When Amber Was Religious, She Fought a Preschool Prayer and Got Bullied by Christians… Now She’s an Atheist April 17, 2015

When Amber Was Religious, She Fought a Preschool Prayer and Got Bullied by Christians… Now She’s an Atheist

In 2013, during a Texas preschool’s “graduation” ceremony, one of the teachers urged a student to say “In Jesus’ name, Amen.”

Amber Barnhill (below) was a parent at that ceremony and was surprised by what she heard. She didn’t want to make a big deal out of it — it was probably just an innocent mistake, right? So she just had a chat with the teacher to let her know the problem:

[The teacher] replied “I’m sorry, but I cannot apologize for that”. She kept reiterating this line through the whole of our conversation. She also said “no one else had a problem with it” though clearly she did not ask everyone involved and “no one has ever said a word to me before about this”. I inserted the word “religion” to which she immediately cut me off with “oh it’s not a religion, it’s a way of life. It’s who I am” and elaborated on this.

The conversation just got more frustrating from there. In short, Amber was the voice of reason. The teacher was the voice of denial.

And then, the next day, the teacher sent the students home with a flyer for a local church.

That’s when the Freedom From Religion Foundation got involved. They sent a letter to the Beaumont Independent School District letting them know of the problem — and just like that, the issue was solved.

12News spoke with the teacher involved. The teacher admits to making a small prayer for the student to say but says she was just trying to give her students a mock graduation.

“I didn’t intend to impose, I just tried to mock a graduation. I did apologize to the lady who was the only one I found who was offended,” She told 12News.

The district say it will respond to the case following a thorough investigation. The teacher tells 12News she will not include prayers in any future programs.

Fantastic. And good for Amber!

Oh, by the way, Amber was a Christian when all of this happened. It didn’t matter. She respected church/state separation and knew the school was violating it.

Yesterday, during Ask an Atheist Day at Lamar University, she came out publicly for the first time as an atheist.

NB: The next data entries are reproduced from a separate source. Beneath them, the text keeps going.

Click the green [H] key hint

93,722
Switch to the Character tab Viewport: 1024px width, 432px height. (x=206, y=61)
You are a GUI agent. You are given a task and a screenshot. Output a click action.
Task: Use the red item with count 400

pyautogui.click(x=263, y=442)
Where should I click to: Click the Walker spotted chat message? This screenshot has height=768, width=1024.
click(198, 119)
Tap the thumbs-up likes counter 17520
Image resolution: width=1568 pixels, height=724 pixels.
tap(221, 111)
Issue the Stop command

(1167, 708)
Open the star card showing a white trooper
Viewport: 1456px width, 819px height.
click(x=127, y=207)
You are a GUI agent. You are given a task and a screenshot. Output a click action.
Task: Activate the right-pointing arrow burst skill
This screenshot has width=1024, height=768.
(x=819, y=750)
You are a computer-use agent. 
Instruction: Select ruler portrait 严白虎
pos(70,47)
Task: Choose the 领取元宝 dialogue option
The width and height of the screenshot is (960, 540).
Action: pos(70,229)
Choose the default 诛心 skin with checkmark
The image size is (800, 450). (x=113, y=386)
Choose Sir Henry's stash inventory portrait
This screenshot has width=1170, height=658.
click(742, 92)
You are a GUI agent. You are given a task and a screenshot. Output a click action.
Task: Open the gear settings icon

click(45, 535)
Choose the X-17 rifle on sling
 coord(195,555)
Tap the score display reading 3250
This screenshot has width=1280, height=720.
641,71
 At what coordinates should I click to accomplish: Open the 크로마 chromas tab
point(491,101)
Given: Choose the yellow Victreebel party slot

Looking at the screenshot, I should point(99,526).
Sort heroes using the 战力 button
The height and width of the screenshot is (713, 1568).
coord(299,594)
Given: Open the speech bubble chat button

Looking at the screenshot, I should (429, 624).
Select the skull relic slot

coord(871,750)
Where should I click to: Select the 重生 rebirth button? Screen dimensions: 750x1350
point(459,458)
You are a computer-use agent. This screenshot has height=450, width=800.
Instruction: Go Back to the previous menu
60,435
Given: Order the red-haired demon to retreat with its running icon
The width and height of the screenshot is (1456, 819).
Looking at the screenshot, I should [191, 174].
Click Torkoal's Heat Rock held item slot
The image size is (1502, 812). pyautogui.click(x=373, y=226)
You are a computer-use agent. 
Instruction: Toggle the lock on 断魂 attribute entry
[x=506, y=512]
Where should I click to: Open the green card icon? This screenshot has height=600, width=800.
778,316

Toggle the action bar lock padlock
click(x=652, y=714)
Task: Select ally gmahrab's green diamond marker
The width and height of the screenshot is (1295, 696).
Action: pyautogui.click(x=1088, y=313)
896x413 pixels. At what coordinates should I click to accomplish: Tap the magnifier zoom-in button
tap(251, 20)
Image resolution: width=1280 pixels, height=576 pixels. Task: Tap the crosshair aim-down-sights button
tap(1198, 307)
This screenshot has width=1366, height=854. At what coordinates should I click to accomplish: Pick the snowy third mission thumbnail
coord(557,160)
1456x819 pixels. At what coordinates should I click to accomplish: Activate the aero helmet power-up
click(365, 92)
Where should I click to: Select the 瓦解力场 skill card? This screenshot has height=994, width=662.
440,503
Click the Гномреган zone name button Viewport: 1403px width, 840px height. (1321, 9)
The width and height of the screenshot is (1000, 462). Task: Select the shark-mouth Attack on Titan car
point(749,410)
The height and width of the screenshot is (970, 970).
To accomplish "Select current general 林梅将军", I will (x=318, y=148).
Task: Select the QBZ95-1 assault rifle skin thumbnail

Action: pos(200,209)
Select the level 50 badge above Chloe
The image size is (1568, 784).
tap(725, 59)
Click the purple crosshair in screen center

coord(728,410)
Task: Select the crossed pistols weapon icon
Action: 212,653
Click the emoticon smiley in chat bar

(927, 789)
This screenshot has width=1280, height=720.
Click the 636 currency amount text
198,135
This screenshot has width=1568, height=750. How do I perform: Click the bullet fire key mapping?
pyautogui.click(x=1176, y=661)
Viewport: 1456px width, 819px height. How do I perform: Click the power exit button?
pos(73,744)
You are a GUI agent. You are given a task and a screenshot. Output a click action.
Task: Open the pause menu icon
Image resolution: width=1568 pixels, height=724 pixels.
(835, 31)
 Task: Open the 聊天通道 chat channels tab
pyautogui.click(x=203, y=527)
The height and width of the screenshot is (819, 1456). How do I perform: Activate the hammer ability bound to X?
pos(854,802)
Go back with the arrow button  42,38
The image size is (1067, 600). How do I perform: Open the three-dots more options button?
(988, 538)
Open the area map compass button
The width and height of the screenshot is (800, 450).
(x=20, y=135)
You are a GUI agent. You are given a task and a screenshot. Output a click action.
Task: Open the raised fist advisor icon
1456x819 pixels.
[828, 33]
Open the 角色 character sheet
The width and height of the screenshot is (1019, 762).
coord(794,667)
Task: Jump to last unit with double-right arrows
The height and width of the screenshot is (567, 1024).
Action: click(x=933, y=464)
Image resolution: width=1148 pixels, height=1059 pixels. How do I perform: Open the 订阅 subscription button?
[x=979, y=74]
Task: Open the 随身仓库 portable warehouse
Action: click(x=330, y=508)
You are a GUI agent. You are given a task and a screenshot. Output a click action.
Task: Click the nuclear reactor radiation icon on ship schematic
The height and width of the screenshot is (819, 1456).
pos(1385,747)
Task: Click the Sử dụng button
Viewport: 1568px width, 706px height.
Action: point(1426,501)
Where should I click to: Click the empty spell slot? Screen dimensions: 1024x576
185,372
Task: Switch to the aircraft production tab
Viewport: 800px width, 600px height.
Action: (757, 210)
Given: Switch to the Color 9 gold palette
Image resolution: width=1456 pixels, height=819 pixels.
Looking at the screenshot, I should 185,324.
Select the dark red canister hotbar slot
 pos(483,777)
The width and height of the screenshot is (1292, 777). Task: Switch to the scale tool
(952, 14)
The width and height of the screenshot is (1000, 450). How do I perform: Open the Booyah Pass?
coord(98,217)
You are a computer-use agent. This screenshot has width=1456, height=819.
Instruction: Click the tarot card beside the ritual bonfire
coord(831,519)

Turns out the bullying she received during her prayer fight helped push her away from the whole Christianity thing:

Online, people called her several derogatory words.

Some comments said:

“So judgmental. Just kill ’em all and let the Lord sort it out.”

They asked if she “preferred beating (her) head into the ground five times a day before going home to her hubby for the nightly punching sessions.”

“That’s not why I lost my faith in God,” said Barnhill. “But it did have a huge impact on how quickly that happened.”

If God doesn’t make you good — and those (presumably Christian) commenters are hardly paragons of virtue — you start second-guessing the whole reason you remain religious in the first place. She no longer believed the myths, but without the morality, what else was left?

Congratulations to her for finally shedding her faith.

Amber received an activism award from American Atheists at their recent conference. Well deserved, I would say.